Seção III - Da Alteração das Leis

Art. 12. A alteração da Lei será feita:
   I - mediante reprodução integral de um novo texto, quando se tratar de alteração considerável;
   II - mediante revogação parcial;
   III - nos demais casos, por meio de substituição, no próprio texto, do dispositivo alterado, ou acréscimo de dispositivo novo, observadas as seguintes regras:
      a) é vedada, mesmo quando recomendável, qualquer renumeração de artigos e de unidades superiores ao artigo, referidas no inciso V do art. 10, devendo ser utilizado o mesmo número do artigo ou unidade imediatamente anterior, seguido de letras maiúsculas, em ordem alfabética, tantas quantas forem suficientes para identificar os acréscimos;
      b) é vedado o aproveitamento do número do dispositivo revogado, vetado, declarado inconstitucional pelo Tribunal de Justiça ou de execução suspensa pela Câmara Municipal em face de decisão do Poder Judiciário, devendo a Lei alterada manter essa indicação, seguida da expressão "revogado", "vetado", "declarado inconstitucional, em controle concentrado, pelo Tribunal de Justiça" ou "execução suspensa pela Câmara Municipal";
      c) é admissível a reordenação interna das unidades em quês e desdobra o artigo, identificando-se o artigo assim modificado por alteração de redação, supressão ou acréscimo com as letras "NR" maiúsculas, entre parênteses, uma única vez ao seu final, obedecidas, quando for o caso, as prescrições da alínea "b";
   Parágrafo único. O termo "dispositivo" mencionado nesta Lei refere-se a artigos, parágrafos, incisos, alíneas ou itens.
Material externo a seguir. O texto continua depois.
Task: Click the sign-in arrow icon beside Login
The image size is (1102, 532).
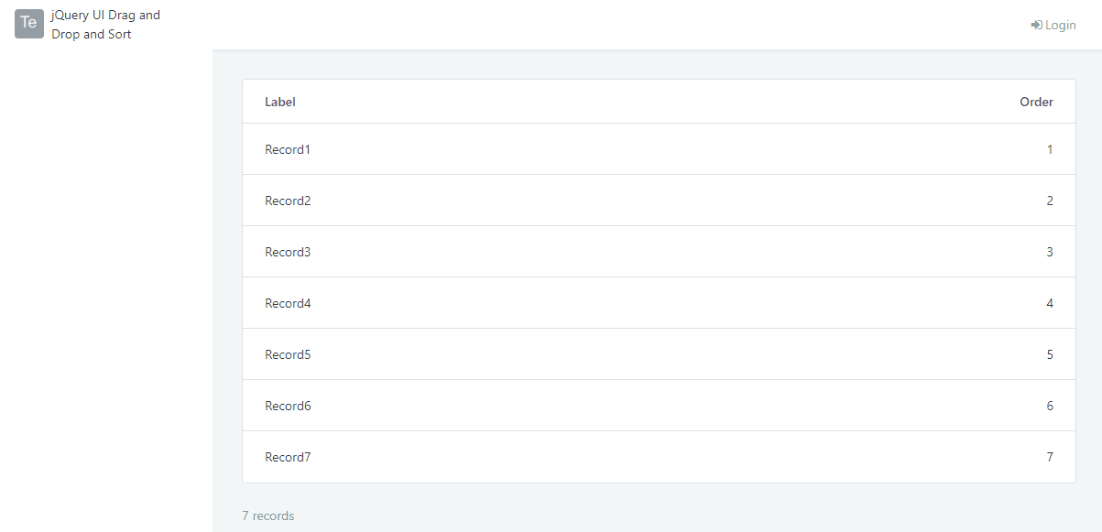Action: click(1036, 25)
CAPÍTULO III - DISPOSIÇÕES FINAIS

Art. 13. Eventual inexatidão formal de norma elaborada mediante processo legislativo regular não constitui escusa válida para seu descumprimento.
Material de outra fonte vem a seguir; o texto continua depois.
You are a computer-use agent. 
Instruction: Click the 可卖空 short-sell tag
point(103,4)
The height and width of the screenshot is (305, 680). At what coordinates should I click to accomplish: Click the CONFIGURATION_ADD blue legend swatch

Art. 14. Esta Lei Complementar entra em vigor no prazo de trinta dias, a partir da data da sua publicação.
Gabinete do Prefeito Municipal de Quevedos, Estado do Rio Grande do Sul, aos vinte e sete dias do mês de maio do ano de dois mil e três.

Hélio Duarte Menezes
Prefeito Municipal

REGISTRE-SE. PUBLIQUE-SE. CUMPRA-SE.

Regeane Terezinha Simon Lampert
Procuradora Municipal

Publicado no portal CESPRO em 02/12/2016.
Nota: Este texto não substitui o original.